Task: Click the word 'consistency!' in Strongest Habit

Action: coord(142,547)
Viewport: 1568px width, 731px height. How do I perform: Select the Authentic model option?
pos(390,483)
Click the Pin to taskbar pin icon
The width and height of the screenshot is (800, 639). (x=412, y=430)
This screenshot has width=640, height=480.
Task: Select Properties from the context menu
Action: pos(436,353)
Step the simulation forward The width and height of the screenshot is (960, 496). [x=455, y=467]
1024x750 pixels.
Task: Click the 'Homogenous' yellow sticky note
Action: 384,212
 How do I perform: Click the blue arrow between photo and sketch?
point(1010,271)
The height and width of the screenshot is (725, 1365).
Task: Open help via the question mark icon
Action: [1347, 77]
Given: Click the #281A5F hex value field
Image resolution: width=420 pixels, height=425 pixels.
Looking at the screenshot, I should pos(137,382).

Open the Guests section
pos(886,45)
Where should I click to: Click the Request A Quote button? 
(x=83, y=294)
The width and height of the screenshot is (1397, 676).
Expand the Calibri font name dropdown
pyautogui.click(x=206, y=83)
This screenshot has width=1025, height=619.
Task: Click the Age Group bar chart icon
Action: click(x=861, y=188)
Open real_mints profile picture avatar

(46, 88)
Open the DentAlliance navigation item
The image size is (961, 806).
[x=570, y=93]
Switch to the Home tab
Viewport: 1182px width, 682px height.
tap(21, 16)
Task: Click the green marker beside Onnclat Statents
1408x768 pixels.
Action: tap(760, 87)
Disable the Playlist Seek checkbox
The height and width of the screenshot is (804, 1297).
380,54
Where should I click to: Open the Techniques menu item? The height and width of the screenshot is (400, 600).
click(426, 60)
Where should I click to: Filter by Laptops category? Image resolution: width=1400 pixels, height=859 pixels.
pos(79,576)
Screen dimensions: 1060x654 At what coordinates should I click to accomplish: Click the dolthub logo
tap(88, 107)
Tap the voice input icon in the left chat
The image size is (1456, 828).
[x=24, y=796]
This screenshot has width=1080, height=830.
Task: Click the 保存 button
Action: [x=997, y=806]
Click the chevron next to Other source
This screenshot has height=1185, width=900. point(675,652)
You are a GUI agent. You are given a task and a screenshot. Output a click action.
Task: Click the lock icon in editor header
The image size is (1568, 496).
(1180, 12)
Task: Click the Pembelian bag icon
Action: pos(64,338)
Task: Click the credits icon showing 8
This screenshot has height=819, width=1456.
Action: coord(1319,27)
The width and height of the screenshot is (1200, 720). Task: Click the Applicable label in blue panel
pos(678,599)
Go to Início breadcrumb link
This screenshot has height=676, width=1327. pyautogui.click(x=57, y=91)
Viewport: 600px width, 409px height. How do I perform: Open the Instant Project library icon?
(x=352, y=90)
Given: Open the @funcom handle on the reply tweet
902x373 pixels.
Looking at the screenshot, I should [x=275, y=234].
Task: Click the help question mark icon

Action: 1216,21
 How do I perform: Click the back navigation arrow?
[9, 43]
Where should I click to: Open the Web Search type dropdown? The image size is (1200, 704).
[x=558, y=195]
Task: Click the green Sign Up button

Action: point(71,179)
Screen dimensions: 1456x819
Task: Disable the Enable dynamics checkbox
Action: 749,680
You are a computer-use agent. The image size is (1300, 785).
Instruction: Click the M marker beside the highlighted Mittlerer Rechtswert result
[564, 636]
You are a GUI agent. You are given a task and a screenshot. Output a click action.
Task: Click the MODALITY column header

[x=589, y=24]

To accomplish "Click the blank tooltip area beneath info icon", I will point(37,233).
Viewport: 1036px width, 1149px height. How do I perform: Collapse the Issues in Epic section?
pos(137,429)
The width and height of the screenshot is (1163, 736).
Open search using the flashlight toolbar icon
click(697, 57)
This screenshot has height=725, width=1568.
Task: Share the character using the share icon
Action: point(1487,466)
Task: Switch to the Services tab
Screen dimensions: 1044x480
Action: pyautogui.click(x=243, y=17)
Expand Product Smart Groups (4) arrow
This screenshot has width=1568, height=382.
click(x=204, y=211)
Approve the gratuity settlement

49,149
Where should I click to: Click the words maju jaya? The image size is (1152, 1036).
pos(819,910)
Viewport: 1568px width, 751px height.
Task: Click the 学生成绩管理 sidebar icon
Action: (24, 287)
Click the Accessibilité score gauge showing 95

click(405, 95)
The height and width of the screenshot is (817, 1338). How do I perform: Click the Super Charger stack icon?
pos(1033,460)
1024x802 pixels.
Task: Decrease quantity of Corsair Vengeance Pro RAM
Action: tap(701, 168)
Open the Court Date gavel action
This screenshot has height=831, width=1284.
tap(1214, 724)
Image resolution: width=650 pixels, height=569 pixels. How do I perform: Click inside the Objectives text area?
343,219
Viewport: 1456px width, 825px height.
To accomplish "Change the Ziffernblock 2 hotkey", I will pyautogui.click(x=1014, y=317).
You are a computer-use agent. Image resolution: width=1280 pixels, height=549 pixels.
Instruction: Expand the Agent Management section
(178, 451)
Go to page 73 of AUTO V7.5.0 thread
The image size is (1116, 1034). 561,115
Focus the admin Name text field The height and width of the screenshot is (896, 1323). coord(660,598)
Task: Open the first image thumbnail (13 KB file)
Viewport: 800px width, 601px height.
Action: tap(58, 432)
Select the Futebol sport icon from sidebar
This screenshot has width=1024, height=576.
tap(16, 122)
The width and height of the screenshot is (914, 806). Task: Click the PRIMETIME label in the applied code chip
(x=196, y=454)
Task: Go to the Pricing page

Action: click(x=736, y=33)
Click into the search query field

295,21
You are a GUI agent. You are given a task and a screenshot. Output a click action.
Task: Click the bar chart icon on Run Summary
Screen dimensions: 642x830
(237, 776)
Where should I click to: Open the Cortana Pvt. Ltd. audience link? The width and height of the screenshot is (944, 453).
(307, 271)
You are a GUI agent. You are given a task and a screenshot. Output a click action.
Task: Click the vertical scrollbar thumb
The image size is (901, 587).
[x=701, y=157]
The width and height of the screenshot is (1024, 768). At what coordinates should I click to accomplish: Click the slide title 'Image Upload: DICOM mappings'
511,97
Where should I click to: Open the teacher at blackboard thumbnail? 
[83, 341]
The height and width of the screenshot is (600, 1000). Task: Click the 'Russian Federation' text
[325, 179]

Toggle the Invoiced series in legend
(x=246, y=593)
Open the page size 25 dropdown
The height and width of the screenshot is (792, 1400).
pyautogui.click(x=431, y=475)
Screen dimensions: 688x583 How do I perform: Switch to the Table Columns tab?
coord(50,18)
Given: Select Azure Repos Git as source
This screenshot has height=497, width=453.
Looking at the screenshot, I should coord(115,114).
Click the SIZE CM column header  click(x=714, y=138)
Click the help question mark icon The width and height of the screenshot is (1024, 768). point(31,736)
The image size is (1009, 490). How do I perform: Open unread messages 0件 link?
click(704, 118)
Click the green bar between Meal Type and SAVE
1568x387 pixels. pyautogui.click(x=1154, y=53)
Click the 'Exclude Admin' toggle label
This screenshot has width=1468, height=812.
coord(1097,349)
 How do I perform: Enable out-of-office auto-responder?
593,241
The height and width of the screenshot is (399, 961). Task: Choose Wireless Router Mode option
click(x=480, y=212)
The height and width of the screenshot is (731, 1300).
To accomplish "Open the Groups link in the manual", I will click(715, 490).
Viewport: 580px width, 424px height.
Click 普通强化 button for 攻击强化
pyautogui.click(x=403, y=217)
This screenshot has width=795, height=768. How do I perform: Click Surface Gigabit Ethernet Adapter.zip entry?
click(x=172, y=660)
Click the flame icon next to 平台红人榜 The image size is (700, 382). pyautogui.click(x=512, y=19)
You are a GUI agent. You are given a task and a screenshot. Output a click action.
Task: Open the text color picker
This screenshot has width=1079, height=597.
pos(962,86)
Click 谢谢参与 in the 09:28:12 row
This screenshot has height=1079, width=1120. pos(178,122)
..............................
• [Directions for this task]: Your answer must be the lines above from the one containing "Open search using the flashlight toolbar icon" to the one containing "Task: Open the first", both included, restated word for word.

• [Output for this exercise]:
Open search using the flashlight toolbar icon
click(697, 57)
This screenshot has height=725, width=1568.
Task: Share the character using the share icon
Action: point(1487,466)
Task: Switch to the Services tab
Screen dimensions: 1044x480
Action: pyautogui.click(x=243, y=17)
Expand Product Smart Groups (4) arrow
This screenshot has width=1568, height=382.
click(x=204, y=211)
Approve the gratuity settlement

49,149
Where should I click to: Click the words maju jaya? The image size is (1152, 1036).
pos(819,910)
Viewport: 1568px width, 751px height.
Task: Click the 学生成绩管理 sidebar icon
Action: (24, 287)
Click the Accessibilité score gauge showing 95

click(405, 95)
The height and width of the screenshot is (817, 1338). How do I perform: Click the Super Charger stack icon?
pos(1033,460)
1024x802 pixels.
Task: Decrease quantity of Corsair Vengeance Pro RAM
Action: tap(701, 168)
Open the Court Date gavel action
This screenshot has height=831, width=1284.
tap(1214, 724)
Image resolution: width=650 pixels, height=569 pixels. How do I perform: Click inside the Objectives text area?
343,219
Viewport: 1456px width, 825px height.
To accomplish "Change the Ziffernblock 2 hotkey", I will pyautogui.click(x=1014, y=317).
You are a computer-use agent. Image resolution: width=1280 pixels, height=549 pixels.
Instruction: Expand the Agent Management section
(178, 451)
Go to page 73 of AUTO V7.5.0 thread
The image size is (1116, 1034). 561,115
Focus the admin Name text field The height and width of the screenshot is (896, 1323). coord(660,598)
Task: Open the first image thumbnail (13 KB file)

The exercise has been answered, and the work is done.